The photon profiles revealed the significant prevalence of scattering when simulating infrared light, despite dark skin having an 11-fold higher photon absorption capacity per mm compared to light skin. In reflectance mode, only increases in the source-detector separation appeared to decrease the number of scattering events, enabling photons to penetrate deeper into the finger model and thus increasing their optical pathlength. These findings underscore the importance of considering the source-detector separation when studying depth of photon penetration. Although the relationship between penetration depth, optical pathlength, source-detector spacing and near infrared spectroscopy (NIRS) is known41, this study has shown additionally the effect of melanin concentration on these optical parameters. Consequently, they can be accounted for in the design and optimisation of sensors to minimise the influence of skin pigmentation in PPG measurement, which may enhance the accuracy and reliability of diagnostics, health monitoring, and treatment.

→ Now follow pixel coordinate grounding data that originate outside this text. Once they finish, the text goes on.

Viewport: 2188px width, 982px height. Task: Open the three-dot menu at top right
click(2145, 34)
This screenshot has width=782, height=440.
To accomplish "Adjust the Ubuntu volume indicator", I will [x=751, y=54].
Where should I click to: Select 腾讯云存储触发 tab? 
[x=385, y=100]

The current model has provided valuable insights into the interaction between red and infrared light and varying melanin concentrations, allowing for the preliminary replication of different skin pigmentations. The study’s exploration of light-tissue interactions provides significant benefits by explaining the extent of light absorption in transmittance versus reflectance across three skin types. This understanding holds implications for computational resources in simulations aimed at analysing skin pigmentation's impact on PPG -based applications, such the issue of overestimated arterial oxygen saturation (\({{\text{SpO}}}_{2}\)) in individuals with darker skin pigmentation as reported in the recent literature42,43,44. For example, in future simulations, an equal and substantial number of photons need to be detected in both transmittance and reflectance PPG modes across all skin types. This ensures the development of a more robust model, addressing the challenge of skin pigmentation in biosensor devices before delving further into its possible complexities.

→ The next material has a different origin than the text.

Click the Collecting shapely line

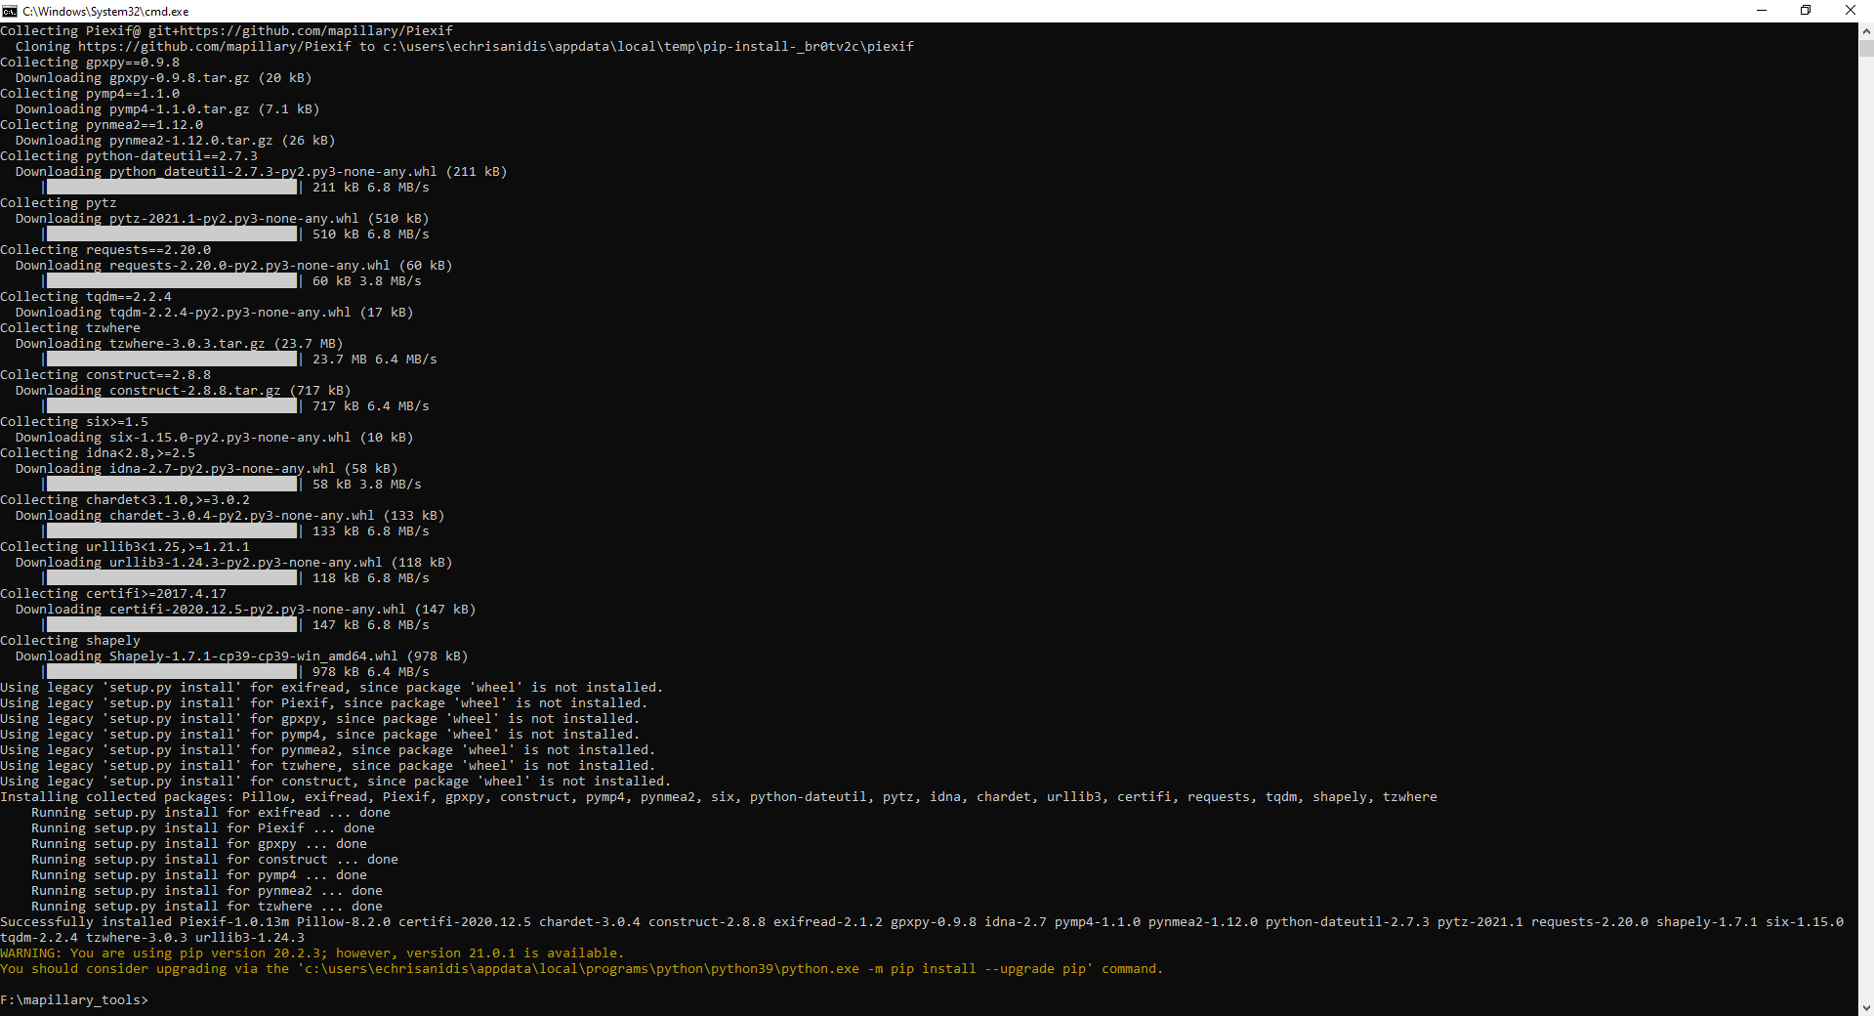tap(70, 640)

As previously stated, a number of clinical and computational studies have focused on quantifying the combined effects of melanin concentration and oxygen saturation to understand, conclusively, the effect of skin pigmentation on the accuracy of pulse oximeters6,21. However, the motivation of this study is to explore individually the behaviour of confounding factors influencing photoplethysmography signals and to assess their relative impact. With this, the study delves into the fundamental science underpinning the ongoing concern of the impact of skin pigmentation on the accuracy of physiological measurements acquired from a range of biosensor technologies. Hence, while this study has the potential to provide more clinically relevant application-based data, such as the calculation of the ratios of ratios in the context of pulse oximetry, the current findings offer valuable insights into the behaviour of light in three distinct skin colours from ‘healthy’ individuals. These results can then serve as a reference for future simulations when additional confounding factors are incorporated into the model.


Photoplethysmography has revolutionised health monitoring, however some of its limitations, specifically skin pigmentation, has not yet been fully addressed. This study has demonstrated the significance of melanin concentration in influencing the interactions between light and tissue in PPG measurements. Developing an in-silico Monte Carlo model of the human finger and changing the melanin concentration in an attempt to replicate different skin pigmentation has highlighted the effect on the PPG signal components and other parameters. These insights shed light on the impact of melanin on PPG performance and provide the foundation for addressing the disparities observed in PPG measurements among individuals with different skin pigmentation, ultimately enhancing the accuracy and reliability of PPG-based healthcare devices.